The ministers recorded the name, age and occupation of each head of household, the presence of a wife and children, and religion. However, by late June, with so many Palatines needing assistance, the ministers were worn out, and they asked the Board to find additional resources to assist in dealing with the Palatines. As a result, we have lists of the 6553 people who arrived in London in the first four shipments, but no lists for the approximately 4000 people who arrived in the fifth and sixth shipments.
The four London Lists are preserved at The National Archives in London, UK, in the records of the Colonial Office, Board of Trade, Accounts and Establishments (reference CO 388/76):[i]
|Arrival||Number of Individuals||Date Compiled||Where Information Taken||Date Received by Board of Trade||The National Archives (UK) Reference|
|First||852||6 May 1709||St. Catherine’s||12 May 1709||CO 388/76, D.57|
|Second||1193||27 May 1709||Walworth||1 June 1709||CO 388/76, D.64|
|Third||2763||[not given]||St. Catherine’s||21 June 1709||CO 388/76, D.68|
|Fourth||1745||15 June 1709||St. Catherine’s and Deptford||21 June 1709||CO 388/76, D.69|
Early in the twentieth century, these lists were transcribed and published over several issues of the 1909 and 1910 volumes of the New York Genealogical and Biographical Society’s publication called the The Record[ii] and this publication has been used for more than a century by Palatine researchers and genealogists. However, this early transcription is seriously flawed with errors such as incorrect ages, missing children, or a different religion.
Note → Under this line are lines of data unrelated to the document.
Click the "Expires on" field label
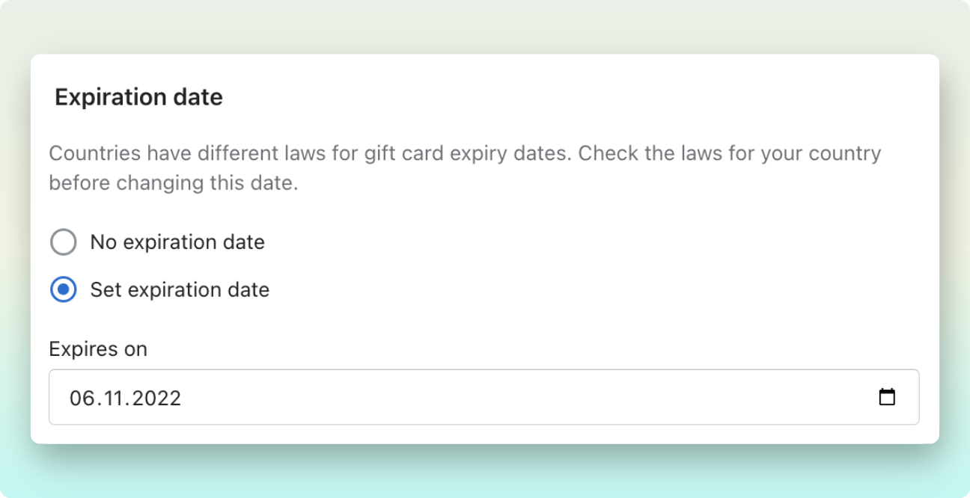Viewport: 970px width, 498px height. pos(98,349)
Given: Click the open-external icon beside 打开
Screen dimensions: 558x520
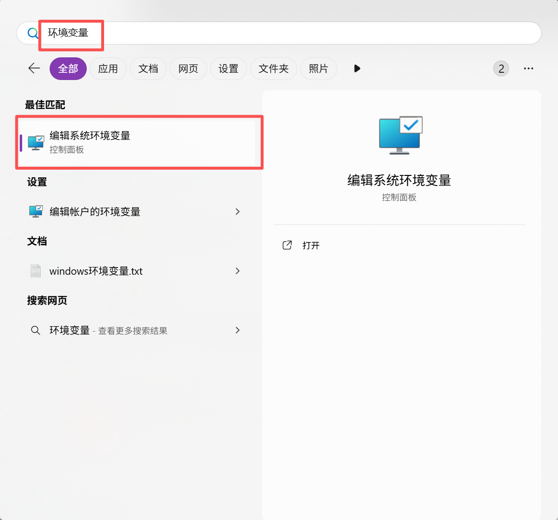Looking at the screenshot, I should [287, 245].
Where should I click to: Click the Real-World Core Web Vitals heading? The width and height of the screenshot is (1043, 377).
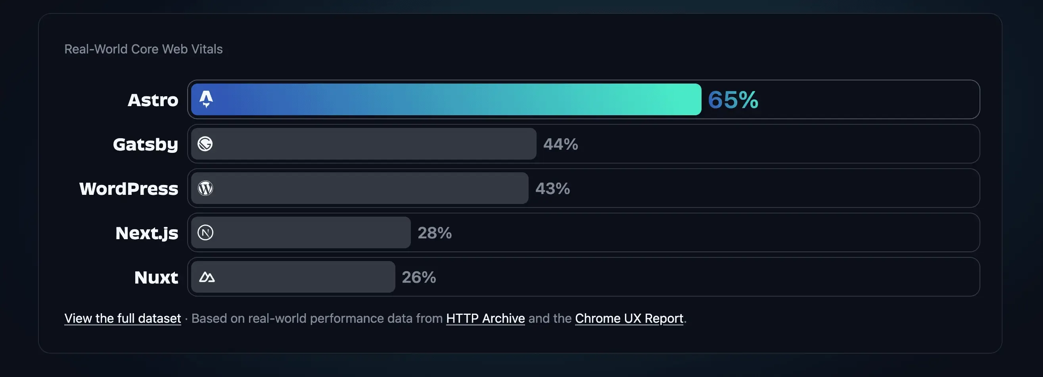[x=143, y=49]

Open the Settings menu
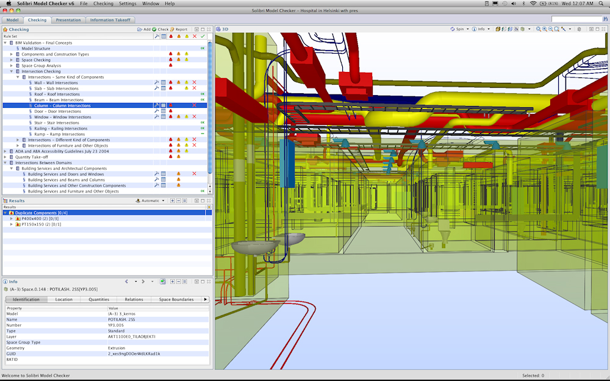(x=127, y=4)
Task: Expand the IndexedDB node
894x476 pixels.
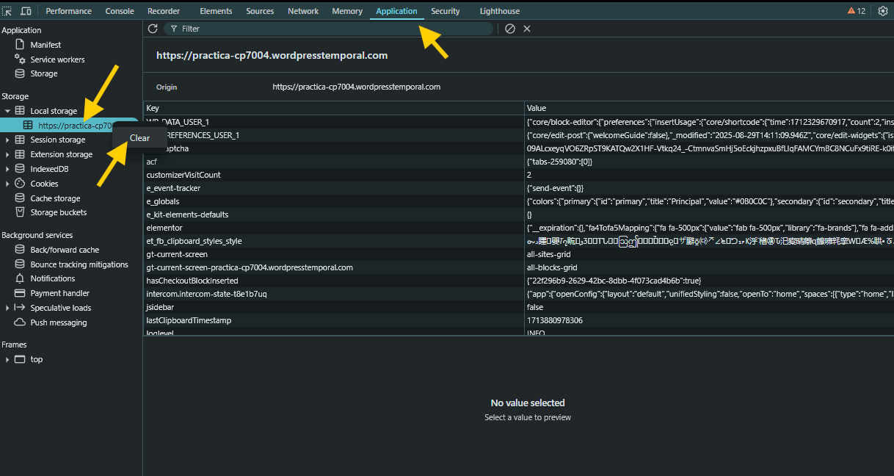Action: coord(7,169)
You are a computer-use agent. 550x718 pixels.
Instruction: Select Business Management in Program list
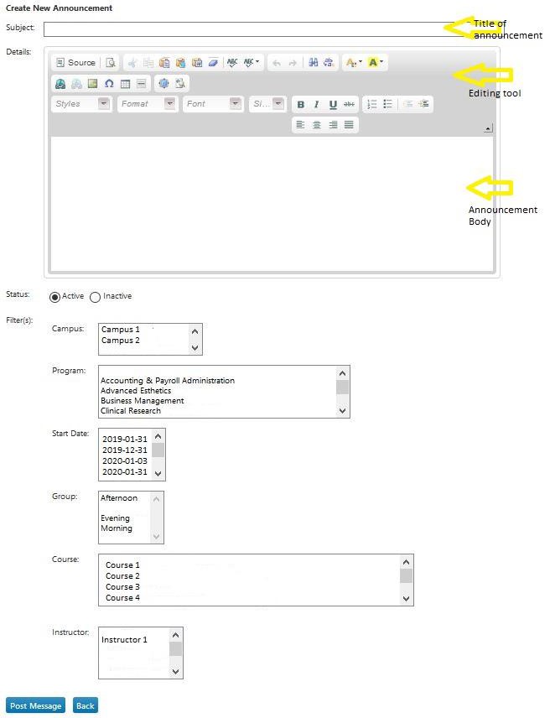tap(143, 401)
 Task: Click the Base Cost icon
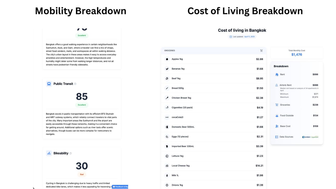277,126
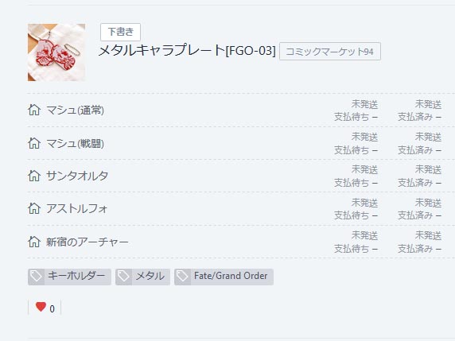455x341 pixels.
Task: Click the house icon beside マシュ(戦闘)
Action: (x=34, y=143)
One entire page comprising twelve families is missing completely from the publication.
A new transcription has been prepared from the originals in London, and is being made available jointly by the Irish Palatine Association in print format in Journal 28 of the Irish Palatine Association Journal and by the Irish Palatine Special Interest Group of the Ontario Genealogical Society here in a searchable database.
[i] The National Archives makes its government records accessible per the Open Government Licence 3.0.
[ii] “Lists of Germans From the Palatinate who came to England in 1709,” The Record (New York: New York Genealogical and Biographical Society), volume XL (1909) and XLI (1910).